* WHAT THE EXERCISE ASKS: Can you render the stretch from the line containing "Describe the element at coordinates (255, 2484)" through the end of the items as a Markdown table with the columns Row and Line, skipping blank lines and leaving the pictures out?

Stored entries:

▬▬▬▬▬▬

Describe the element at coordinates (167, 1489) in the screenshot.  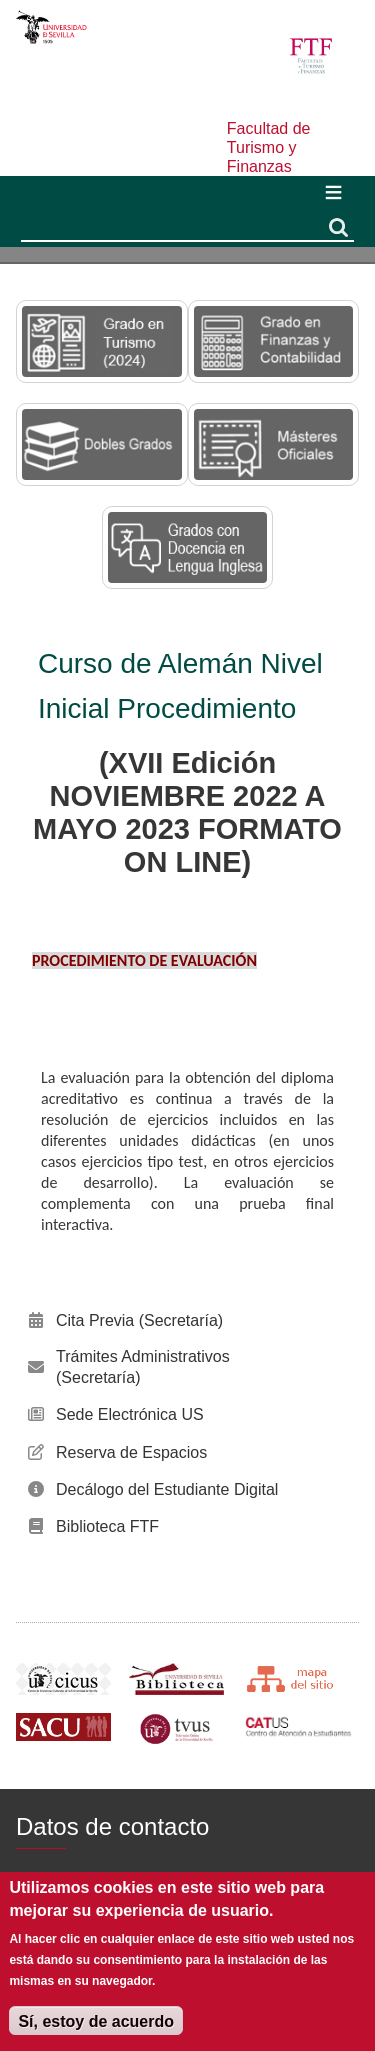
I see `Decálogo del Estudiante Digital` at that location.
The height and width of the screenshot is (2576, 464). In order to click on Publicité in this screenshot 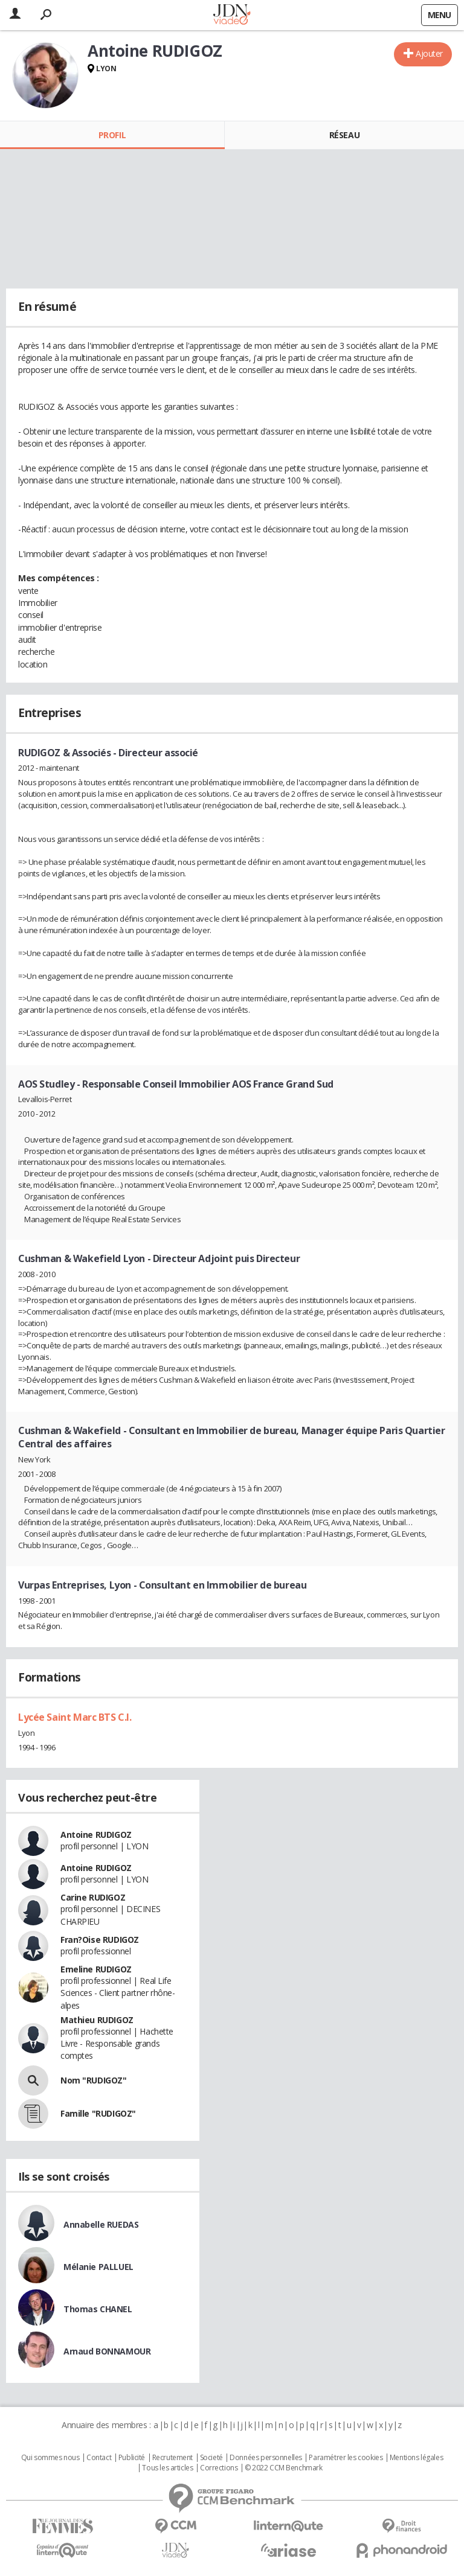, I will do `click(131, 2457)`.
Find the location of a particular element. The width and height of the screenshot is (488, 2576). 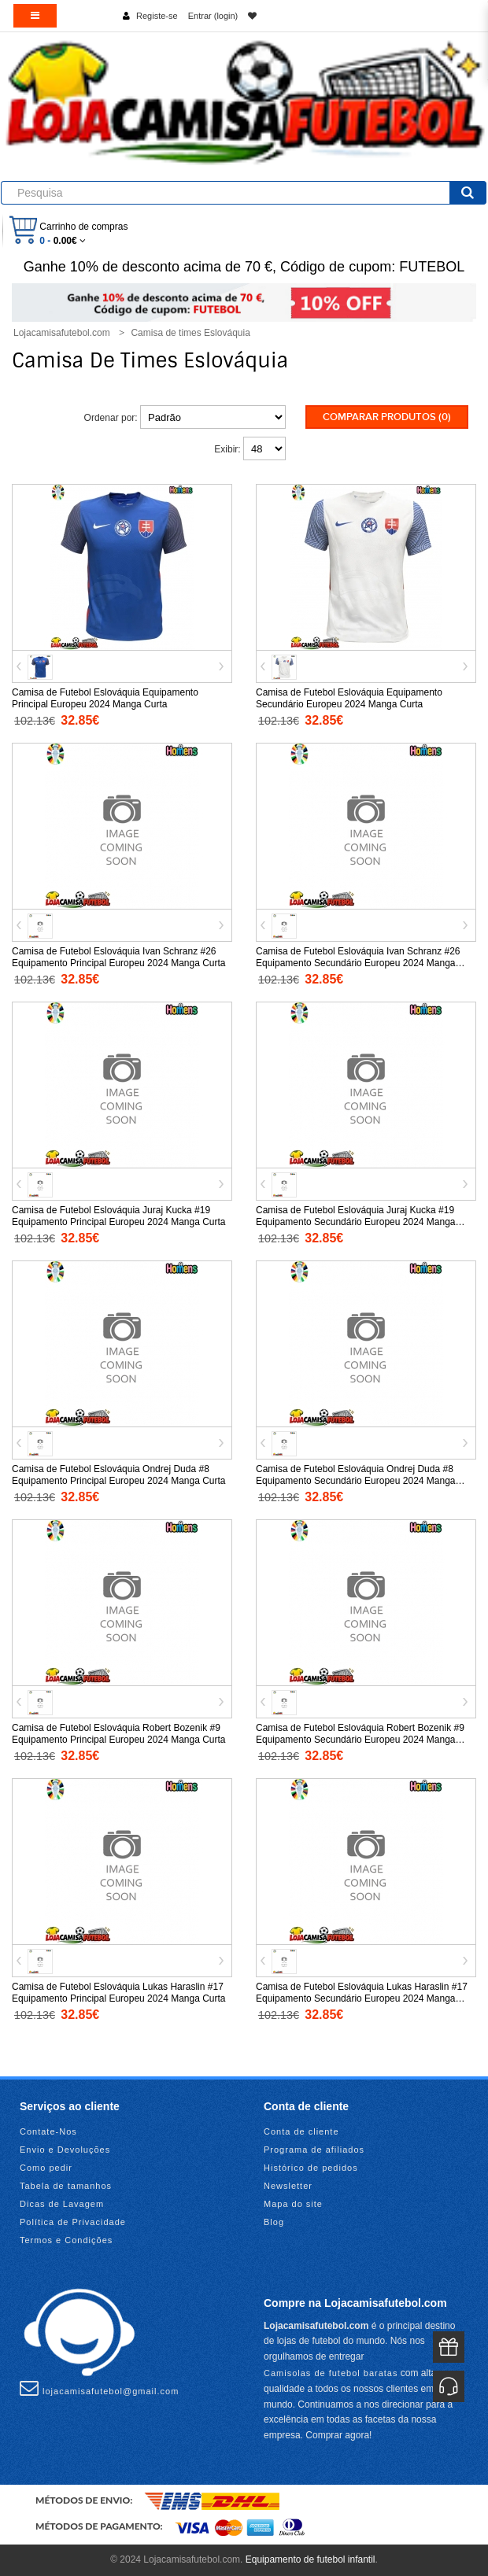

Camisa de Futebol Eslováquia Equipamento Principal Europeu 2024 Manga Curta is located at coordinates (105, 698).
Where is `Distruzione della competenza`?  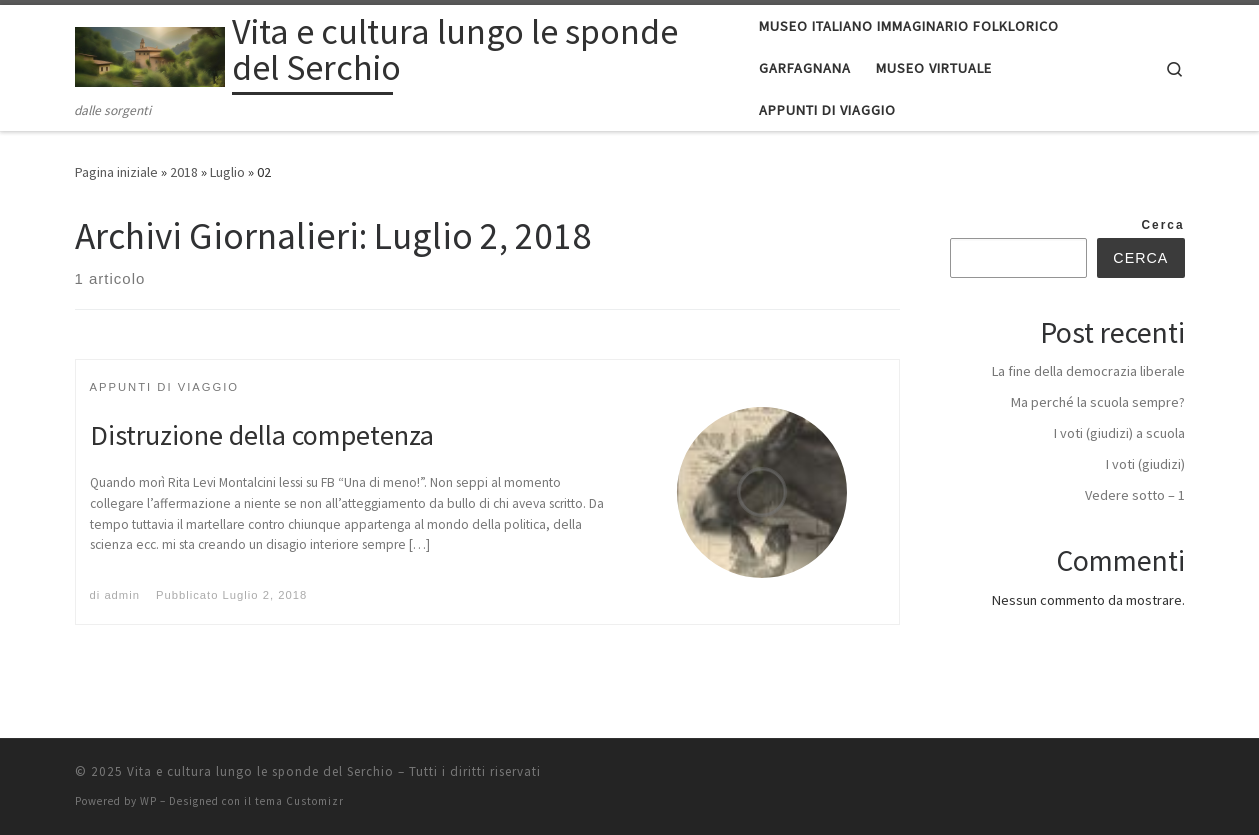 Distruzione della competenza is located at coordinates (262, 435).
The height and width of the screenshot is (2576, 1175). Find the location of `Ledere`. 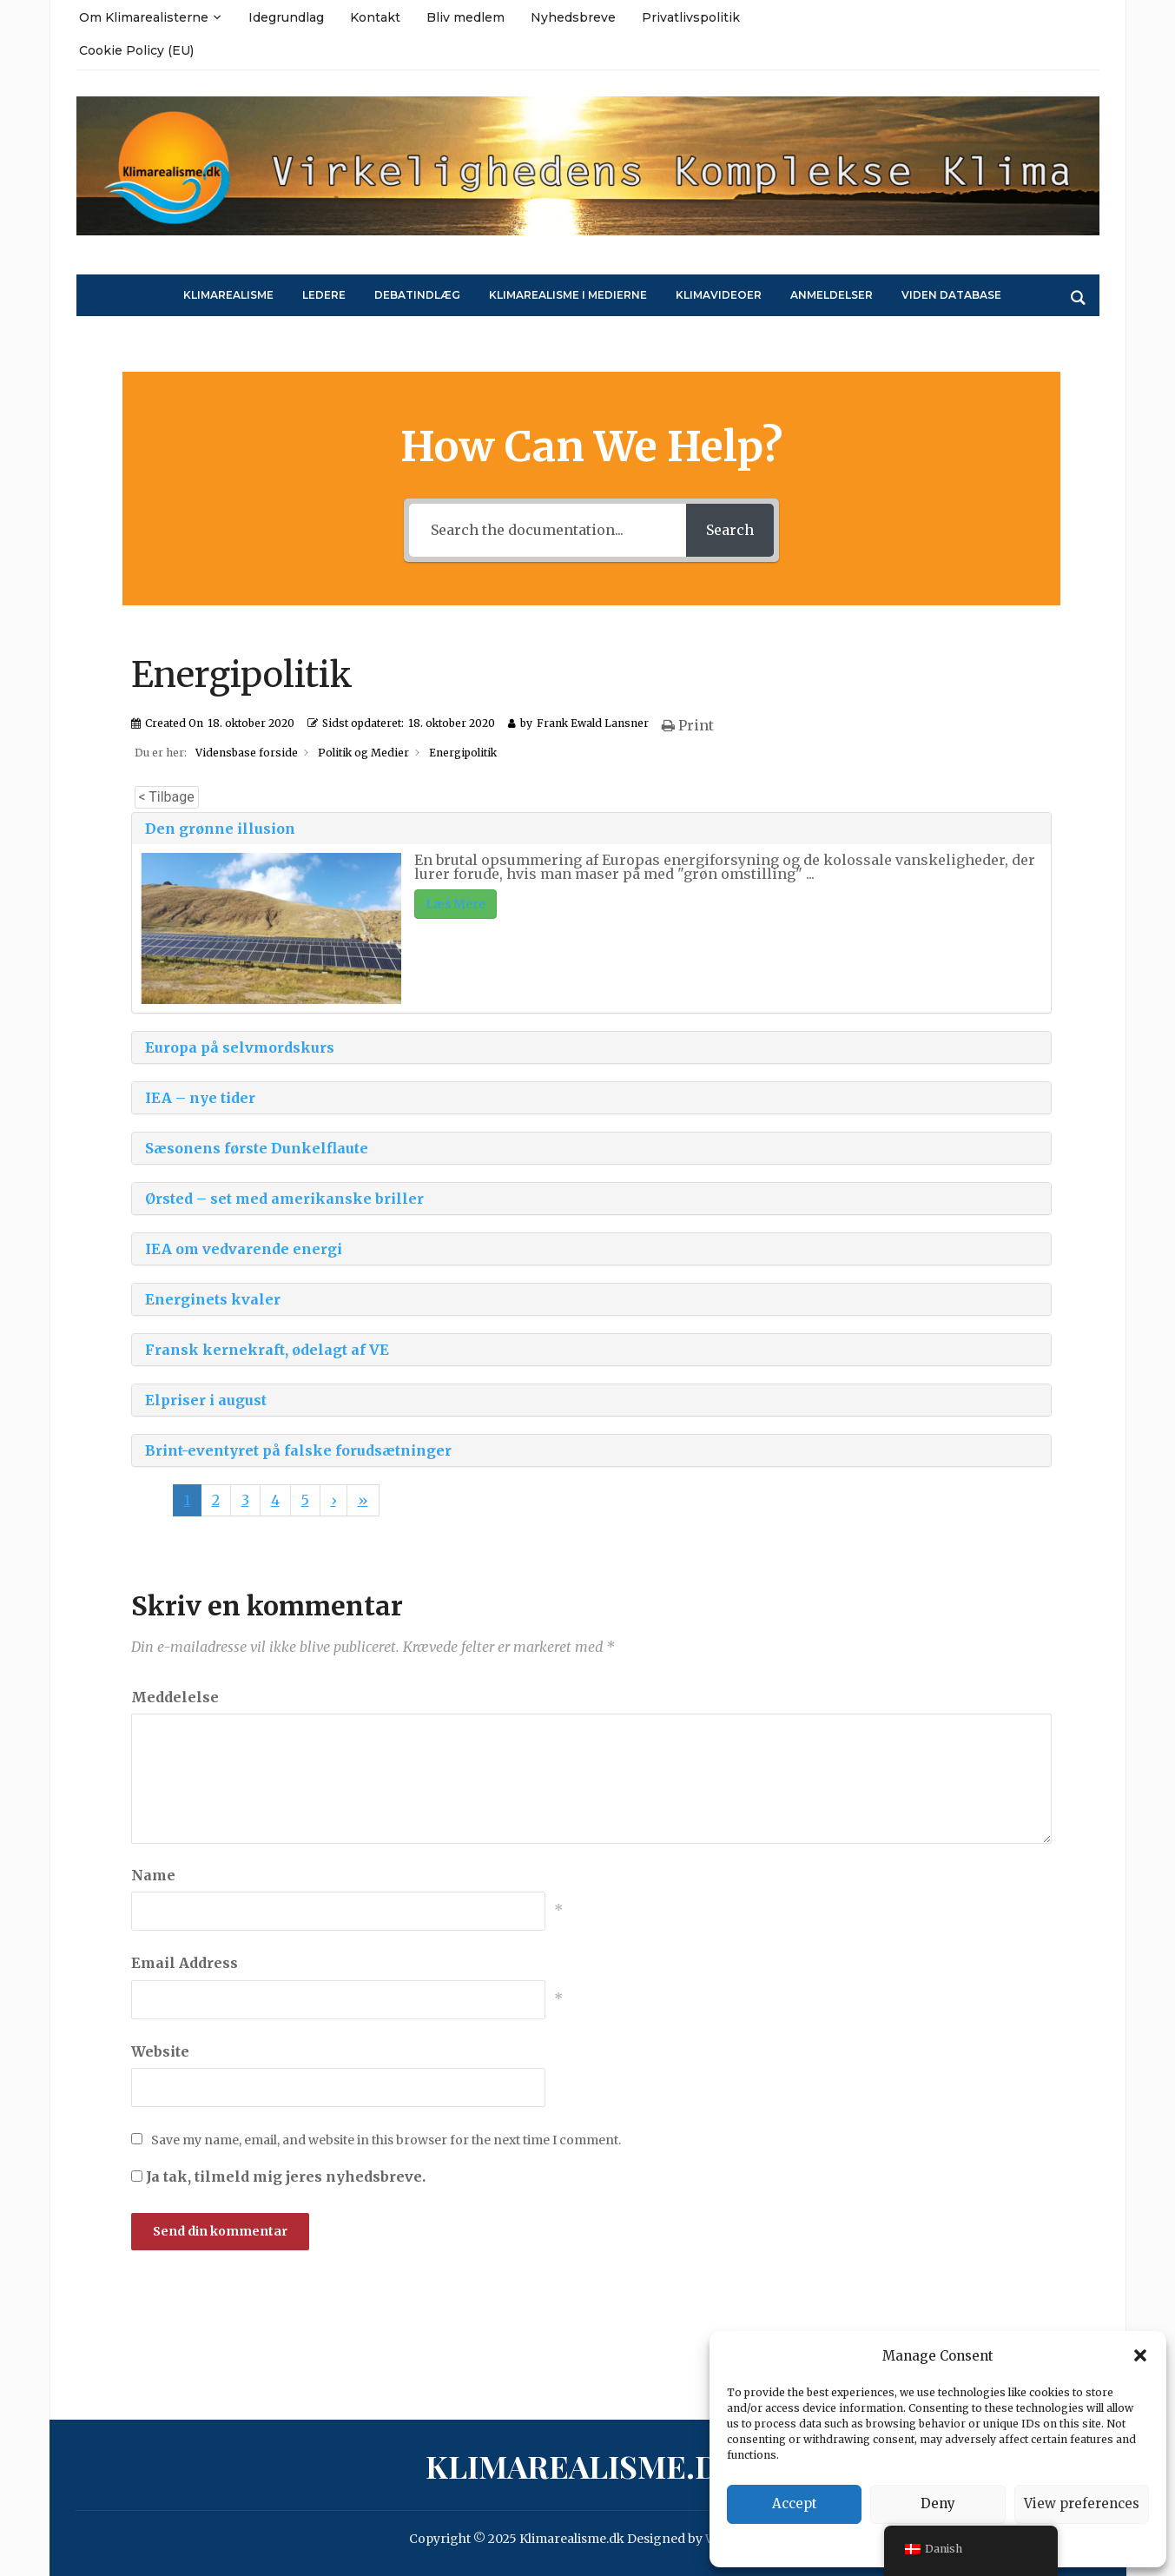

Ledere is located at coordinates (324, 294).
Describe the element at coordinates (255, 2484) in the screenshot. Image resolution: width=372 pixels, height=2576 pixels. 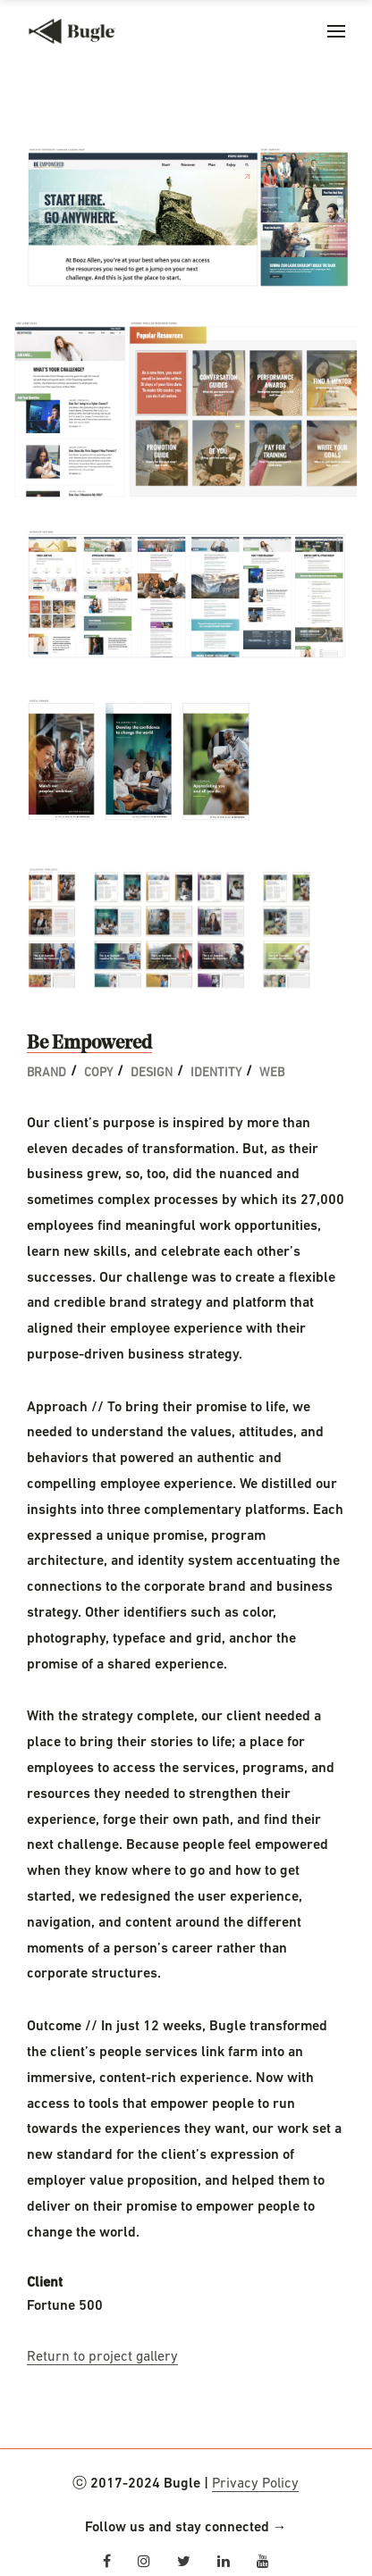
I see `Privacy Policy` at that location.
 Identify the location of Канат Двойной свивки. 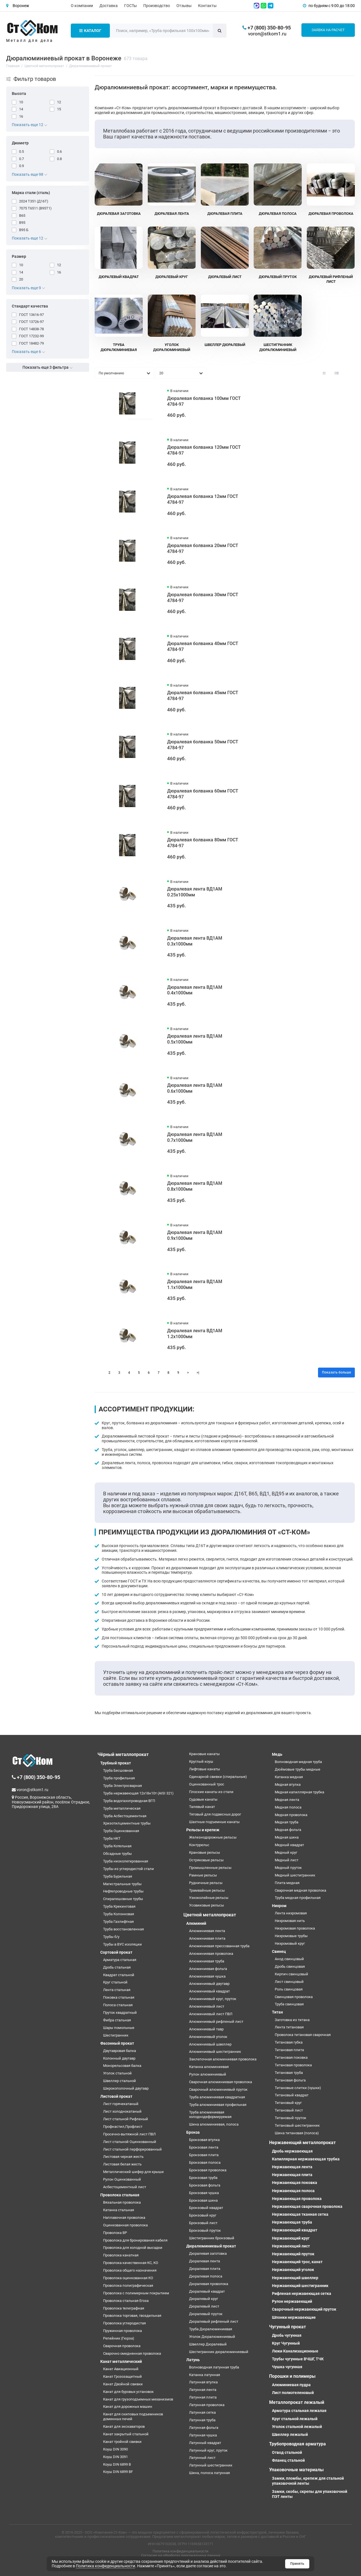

▬▬▬▬▬▬

* TASK SOLUTION:
| Row | Line |
|---|---|
| 1 | Describe the element at coordinates (255, 2484) in the screenshot. Image resolution: width=372 pixels, height=2576 pixels.  |
| 2 | I see `Privacy Policy` at that location. |
| 3 |  Identify the location of Канат Двойной свивки.  |